When we asked if she has any favorite rock stars, Estes, who will retire next year, immediately replied, “I’m a rocker at heart. My 36-year-old son was in a KISS tribute band and has played since he was 15. I’ve been a band mom since then, and knew all of the local groups. In fact, my email address is ‘rokmom.’ ”

Her daughter also looks up to her mother, finding inspiration and guidance in her own credit union career.

Another thing about Estes, loan officer at Old Dominion University Credit Union in Norfolk, Va., is that she detests credit scores. “I don’t believe in them. They don’t tell the story you need to hear. If you’re going to lend money to somebody questionable, why charge an outrageous rate just to foreclose on them a year earlier?”

Her lending decisions run the gamut, from $100 consumer loans to $1 million mortgages. She recently helped an overseas professor who had a $450,000 down payment on a $1 million mortgage but couldn’t get a secondary market-approved loan because he didn’t have a credit score.

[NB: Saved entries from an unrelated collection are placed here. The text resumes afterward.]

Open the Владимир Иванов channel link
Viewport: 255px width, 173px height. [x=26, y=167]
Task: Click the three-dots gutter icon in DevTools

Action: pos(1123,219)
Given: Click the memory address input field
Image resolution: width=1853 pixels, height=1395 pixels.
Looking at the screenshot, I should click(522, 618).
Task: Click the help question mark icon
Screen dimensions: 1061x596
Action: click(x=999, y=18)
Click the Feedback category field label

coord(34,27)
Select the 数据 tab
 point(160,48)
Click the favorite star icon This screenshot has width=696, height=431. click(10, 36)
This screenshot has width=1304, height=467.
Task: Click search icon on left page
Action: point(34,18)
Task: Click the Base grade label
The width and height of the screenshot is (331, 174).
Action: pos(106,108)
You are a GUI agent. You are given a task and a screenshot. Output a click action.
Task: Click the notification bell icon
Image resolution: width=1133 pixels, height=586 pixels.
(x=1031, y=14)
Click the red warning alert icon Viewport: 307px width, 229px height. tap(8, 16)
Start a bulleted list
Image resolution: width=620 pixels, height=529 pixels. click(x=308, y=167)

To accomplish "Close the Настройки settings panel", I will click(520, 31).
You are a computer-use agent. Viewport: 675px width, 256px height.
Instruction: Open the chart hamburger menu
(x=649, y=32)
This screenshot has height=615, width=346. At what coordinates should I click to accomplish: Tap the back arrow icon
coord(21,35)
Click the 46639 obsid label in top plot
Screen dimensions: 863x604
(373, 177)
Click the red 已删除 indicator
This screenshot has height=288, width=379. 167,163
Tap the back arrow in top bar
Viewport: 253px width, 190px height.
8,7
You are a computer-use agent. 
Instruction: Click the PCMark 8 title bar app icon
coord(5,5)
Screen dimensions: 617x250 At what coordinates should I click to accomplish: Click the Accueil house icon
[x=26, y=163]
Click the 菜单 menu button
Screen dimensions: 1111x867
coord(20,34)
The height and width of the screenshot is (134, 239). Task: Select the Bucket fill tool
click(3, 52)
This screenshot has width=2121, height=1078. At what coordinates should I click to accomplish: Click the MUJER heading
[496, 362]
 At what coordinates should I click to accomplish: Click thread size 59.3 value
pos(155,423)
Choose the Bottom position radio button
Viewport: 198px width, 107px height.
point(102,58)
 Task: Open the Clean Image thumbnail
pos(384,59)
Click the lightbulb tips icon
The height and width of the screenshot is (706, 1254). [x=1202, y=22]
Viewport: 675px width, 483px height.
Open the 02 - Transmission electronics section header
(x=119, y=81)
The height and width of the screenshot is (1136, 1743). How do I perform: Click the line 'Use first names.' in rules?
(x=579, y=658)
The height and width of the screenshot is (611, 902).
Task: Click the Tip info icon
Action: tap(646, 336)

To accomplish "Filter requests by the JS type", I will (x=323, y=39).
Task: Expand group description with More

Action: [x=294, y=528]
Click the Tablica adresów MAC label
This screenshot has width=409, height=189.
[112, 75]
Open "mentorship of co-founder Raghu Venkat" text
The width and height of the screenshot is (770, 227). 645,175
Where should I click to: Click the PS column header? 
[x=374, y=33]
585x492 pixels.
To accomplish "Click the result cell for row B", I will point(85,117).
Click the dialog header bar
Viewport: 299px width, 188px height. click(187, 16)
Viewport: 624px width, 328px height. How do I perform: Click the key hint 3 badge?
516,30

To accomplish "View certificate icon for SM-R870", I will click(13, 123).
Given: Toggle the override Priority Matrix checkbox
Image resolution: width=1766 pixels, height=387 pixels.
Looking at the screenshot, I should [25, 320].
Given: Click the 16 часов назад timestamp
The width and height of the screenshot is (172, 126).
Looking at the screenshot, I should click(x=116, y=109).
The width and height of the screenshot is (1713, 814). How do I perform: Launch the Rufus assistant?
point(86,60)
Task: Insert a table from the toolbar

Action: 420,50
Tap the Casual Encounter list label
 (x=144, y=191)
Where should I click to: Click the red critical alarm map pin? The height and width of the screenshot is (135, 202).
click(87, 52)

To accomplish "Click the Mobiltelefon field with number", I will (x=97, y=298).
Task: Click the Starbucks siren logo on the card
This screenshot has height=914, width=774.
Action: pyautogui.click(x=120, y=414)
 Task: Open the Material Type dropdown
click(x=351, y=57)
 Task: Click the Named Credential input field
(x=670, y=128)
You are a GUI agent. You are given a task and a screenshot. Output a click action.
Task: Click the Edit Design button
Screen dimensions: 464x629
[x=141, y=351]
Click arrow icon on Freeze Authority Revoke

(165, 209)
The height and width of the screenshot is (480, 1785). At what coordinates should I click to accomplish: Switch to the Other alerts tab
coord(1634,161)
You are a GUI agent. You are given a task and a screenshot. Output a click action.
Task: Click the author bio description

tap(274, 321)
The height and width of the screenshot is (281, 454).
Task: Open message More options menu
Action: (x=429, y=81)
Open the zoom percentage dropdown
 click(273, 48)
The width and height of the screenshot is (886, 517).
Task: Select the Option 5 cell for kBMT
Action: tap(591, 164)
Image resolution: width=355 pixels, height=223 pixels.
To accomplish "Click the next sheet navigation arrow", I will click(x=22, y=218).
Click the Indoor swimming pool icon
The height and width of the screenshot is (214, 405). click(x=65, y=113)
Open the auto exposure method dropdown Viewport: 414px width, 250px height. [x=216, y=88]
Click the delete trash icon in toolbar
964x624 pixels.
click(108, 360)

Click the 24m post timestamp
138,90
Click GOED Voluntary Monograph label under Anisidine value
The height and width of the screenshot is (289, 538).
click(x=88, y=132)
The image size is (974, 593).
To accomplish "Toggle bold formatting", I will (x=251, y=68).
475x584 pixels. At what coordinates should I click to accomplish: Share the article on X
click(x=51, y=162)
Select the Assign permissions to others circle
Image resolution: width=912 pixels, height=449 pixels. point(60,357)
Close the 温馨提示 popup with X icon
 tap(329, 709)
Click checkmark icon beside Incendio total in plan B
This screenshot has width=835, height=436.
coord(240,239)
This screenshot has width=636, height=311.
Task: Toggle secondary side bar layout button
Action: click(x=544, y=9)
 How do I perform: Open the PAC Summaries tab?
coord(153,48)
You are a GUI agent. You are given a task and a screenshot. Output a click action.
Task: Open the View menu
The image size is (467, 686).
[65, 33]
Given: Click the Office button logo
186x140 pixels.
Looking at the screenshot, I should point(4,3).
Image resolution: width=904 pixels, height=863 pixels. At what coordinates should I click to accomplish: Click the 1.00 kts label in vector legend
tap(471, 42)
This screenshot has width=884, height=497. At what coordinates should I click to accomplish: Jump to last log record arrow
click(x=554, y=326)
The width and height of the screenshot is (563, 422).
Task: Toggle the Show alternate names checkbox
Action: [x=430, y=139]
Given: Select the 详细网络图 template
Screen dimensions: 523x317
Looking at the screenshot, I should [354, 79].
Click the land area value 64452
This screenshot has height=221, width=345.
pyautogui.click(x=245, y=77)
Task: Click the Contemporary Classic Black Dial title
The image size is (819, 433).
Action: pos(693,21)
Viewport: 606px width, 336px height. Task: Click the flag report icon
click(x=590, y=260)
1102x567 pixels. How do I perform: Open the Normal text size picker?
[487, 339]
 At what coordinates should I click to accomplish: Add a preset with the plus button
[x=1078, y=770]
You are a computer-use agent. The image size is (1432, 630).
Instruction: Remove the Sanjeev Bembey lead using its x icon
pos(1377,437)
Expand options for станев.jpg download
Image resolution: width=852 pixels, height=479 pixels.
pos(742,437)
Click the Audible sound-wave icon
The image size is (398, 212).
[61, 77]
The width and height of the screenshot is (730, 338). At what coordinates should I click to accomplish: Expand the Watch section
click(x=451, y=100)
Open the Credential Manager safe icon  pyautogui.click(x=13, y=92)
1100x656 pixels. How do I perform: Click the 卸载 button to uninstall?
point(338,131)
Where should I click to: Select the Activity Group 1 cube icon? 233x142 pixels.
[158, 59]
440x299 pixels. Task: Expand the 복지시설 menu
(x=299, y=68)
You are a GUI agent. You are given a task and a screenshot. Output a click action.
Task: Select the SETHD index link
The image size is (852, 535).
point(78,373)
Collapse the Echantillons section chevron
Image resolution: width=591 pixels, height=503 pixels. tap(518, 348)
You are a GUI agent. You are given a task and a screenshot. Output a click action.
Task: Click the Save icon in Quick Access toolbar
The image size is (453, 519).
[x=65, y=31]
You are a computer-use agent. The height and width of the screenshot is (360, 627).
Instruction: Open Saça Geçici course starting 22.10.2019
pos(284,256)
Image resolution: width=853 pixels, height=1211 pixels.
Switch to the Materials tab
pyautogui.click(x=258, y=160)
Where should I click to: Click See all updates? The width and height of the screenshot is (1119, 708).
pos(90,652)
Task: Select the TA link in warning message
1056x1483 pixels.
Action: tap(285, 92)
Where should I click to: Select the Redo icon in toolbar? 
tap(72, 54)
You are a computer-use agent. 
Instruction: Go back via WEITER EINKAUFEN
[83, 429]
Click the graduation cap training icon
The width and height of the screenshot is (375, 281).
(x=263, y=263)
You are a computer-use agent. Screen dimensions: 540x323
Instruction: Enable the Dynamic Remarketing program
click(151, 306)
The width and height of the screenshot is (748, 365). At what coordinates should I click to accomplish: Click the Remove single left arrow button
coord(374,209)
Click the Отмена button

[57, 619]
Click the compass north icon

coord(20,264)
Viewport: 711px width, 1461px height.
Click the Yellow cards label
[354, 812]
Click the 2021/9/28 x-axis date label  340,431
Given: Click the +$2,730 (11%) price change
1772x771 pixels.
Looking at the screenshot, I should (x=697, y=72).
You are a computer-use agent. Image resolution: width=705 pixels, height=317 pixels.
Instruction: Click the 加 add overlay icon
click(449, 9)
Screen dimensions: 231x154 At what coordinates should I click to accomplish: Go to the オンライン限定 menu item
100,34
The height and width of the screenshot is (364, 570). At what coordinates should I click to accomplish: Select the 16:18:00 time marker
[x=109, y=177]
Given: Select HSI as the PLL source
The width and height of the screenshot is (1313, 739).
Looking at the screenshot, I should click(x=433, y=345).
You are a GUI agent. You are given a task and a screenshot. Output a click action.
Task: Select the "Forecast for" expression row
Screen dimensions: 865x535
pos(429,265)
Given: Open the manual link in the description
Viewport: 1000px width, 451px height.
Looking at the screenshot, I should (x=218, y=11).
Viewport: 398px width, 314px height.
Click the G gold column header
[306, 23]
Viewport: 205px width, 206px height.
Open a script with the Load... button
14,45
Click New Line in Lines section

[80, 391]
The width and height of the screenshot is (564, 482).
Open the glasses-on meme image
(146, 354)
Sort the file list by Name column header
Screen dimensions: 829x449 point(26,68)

“I gave him the loan,” she says, adding that everyone involved agreed the member was a good credit risk.

As a one-woman loan department, Helen is in a unique position to bend the rules to everybody’s benefit. “Old Dominion accepts that I’ve occasionally made a wrong call, but they support my approach.”

Her openness to borrowers’ stories doesn’t mean she never says no. “The first time I had to say no I was scared. It was difficult. I had to explain our policy and why this loan wouldn’t work. Many times when I say no it’s from a gut feeling.”

She can be strict. “Sometimes I’ll spend hours with a member, methodically contacting and paying off creditors. When we’re finished, I say, ‘This is the only time I’ll do this for you. If you go back to these lenders again, where will you get the money to pay them off?’ ”

Helen meets with almost all applicants face to face. “They have to sit down and talk to me. I know the people I lend to and I know their stories.”

If her answer is “no,” she’ll work with the member and explain the steps needed to make improvements before the credit union can offer services. “Sometimes they cry, and sometimes I cry right with them.”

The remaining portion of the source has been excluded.